Skull Skates celebrates 40 years of street cred

Canada's oldest skateboard company, Skull Skates, enters its 40th year of operations as one of the few independent survivors. The key to its longevity? Staying small and flexible–and preserving that elusive "street cred"

Credit: Adam + Kev

Canada’s oldest skateboard company, Skull Skates, enters its 40th year of operations as one of the few independent survivors. The key to its longevity? Staying small and flexible–and preserving that elusive “street cred”

Peter Ducommun is not sure that he’s the best subject for a business magazine feature. “To tell you the truth, we’re kind of anti-business here,” says the 53-year-old owner of Skull Skates, Canada’s oldest skateboard company. For Ducommun, or PD as everyone calls him, being a business owner has been a way to indulge his passion—something he’s been doing since age 14 when he began selling grey market skateboard gear by mail order from his family home in Nanaimo. It’s also been a way to help build a sense of community among all the like-minded hardcore skaters and, in the process, spread the gospel about his chosen sport.

A 1986 Skull Skates ad featuring Peter Ducommun and three pro skateboarders

“We try and keep it as sincere as possible,” says Ducommun in his smooth, understated voice. “We advertise, but we’re just trying to bring people to our doors. It’s not like some companies who want to crawl inside people’s heads. We’re not trying to deceive customers. Our goal is turn people into skateboarders.”

We are talking inside the eclectic confines of Skull Skates’ Vancouver retail outlet, PD’s Hot Shop, on West 10th Avenue. Ducommun looks the part of the skater dude—albeit one who has put a few miles on the odometer. He’s wearing black-and-white skate shoes and a black shirt with an elaborate skull design snaking down one sleeve (written in capital letters at the neckline is the word SKUL). He’s also got on a pair of baggy, tan-coloured skater shorts that extend to mid-calf, exposing scars from two injuries he picked up while skateboarding. A six-inch metal plate now holds his left ankle in place, while his lower right leg is stabilized by a piece of pipe screwed into the bone that connects his shin to his ankle.

● **To do**:
a: Decide whether each statement below agrees with the Skull Skates article. For each, answer yes or no and quote the words of the article that settle it. (i) Ducommun began selling skateboard gear by mail order at age 14. (ii) PD's Hot Shop is located on West 4th Avenue. (iii) A metal plate holds his right ankle in place.
b: Please write out the passage of the Skull Skates article that begins with the words "We are talking" and stops after the words "to his ankle.".

(Some records)
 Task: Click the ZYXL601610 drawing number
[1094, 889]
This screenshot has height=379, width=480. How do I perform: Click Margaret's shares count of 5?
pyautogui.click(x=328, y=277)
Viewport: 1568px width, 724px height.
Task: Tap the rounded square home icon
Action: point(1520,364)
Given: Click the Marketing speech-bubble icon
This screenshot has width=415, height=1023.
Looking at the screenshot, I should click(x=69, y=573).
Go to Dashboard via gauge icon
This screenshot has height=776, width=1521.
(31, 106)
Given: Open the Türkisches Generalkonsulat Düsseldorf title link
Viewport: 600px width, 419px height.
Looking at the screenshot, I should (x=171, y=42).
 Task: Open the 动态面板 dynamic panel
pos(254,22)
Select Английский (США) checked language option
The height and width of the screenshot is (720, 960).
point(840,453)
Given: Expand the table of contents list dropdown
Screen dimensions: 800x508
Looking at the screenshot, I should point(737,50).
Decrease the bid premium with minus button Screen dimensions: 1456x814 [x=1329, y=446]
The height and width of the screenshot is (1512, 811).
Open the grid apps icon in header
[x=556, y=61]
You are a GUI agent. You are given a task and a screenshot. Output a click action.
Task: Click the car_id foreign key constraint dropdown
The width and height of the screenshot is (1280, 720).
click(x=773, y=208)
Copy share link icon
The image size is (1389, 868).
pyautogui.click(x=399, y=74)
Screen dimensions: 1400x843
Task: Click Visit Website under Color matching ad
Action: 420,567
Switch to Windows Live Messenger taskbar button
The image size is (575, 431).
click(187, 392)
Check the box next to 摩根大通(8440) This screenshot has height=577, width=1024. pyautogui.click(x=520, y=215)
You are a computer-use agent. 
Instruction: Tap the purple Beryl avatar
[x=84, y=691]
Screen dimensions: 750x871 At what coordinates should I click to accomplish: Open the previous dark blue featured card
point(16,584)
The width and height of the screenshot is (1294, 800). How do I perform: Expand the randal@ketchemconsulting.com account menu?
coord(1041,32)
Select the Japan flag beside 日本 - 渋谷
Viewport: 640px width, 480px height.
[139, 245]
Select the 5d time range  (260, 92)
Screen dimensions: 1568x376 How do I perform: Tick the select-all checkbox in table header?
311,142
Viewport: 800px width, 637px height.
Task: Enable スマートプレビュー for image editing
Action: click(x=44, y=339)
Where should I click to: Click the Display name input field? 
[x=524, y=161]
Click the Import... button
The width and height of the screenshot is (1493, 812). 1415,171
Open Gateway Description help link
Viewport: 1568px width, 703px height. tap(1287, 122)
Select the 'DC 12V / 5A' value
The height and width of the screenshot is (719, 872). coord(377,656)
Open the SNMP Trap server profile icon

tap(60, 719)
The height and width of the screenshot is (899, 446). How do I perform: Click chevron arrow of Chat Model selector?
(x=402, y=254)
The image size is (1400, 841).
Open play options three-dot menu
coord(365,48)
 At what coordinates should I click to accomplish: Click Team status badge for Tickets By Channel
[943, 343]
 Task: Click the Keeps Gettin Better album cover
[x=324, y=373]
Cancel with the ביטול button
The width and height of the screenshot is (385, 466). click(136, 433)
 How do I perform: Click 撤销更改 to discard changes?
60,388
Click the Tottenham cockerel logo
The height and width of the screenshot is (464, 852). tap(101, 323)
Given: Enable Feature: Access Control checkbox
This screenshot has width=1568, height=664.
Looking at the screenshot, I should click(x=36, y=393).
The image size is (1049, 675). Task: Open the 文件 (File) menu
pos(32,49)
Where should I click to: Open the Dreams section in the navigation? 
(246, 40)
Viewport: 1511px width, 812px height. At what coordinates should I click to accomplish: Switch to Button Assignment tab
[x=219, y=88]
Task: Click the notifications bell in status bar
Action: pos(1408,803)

● **Results of the tasks**:
a:
(i) Yes: "something he’s been doing since age 14 when he began selling grey market skateboard gear by mail order from his family home in Nanaimo"
(ii) No: "PD’s Hot Shop, on West 10th Avenue"
(iii) No: "A six-inch metal plate now holds his left ankle in place"

b:
We are talking inside the eclectic confines of Skull Skates’ Vancouver retail outlet, PD’s Hot Shop, on West 10th Avenue. Ducommun looks the part of the skater dude—albeit one who has put a few miles on the odometer. He’s wearing black-and-white skate shoes and a black shirt with an elaborate skull design snaking down one sleeve (written in capital letters at the neckline is the word SKUL). He’s also got on a pair of baggy, tan-coloured skater shorts that extend to mid-calf, exposing scars from two injuries he picked up while skateboarding. A six-inch metal plate now holds his left ankle in place, while his lower right leg is stabilized by a piece of pipe screwed into the bone that connects his shin to his ankle.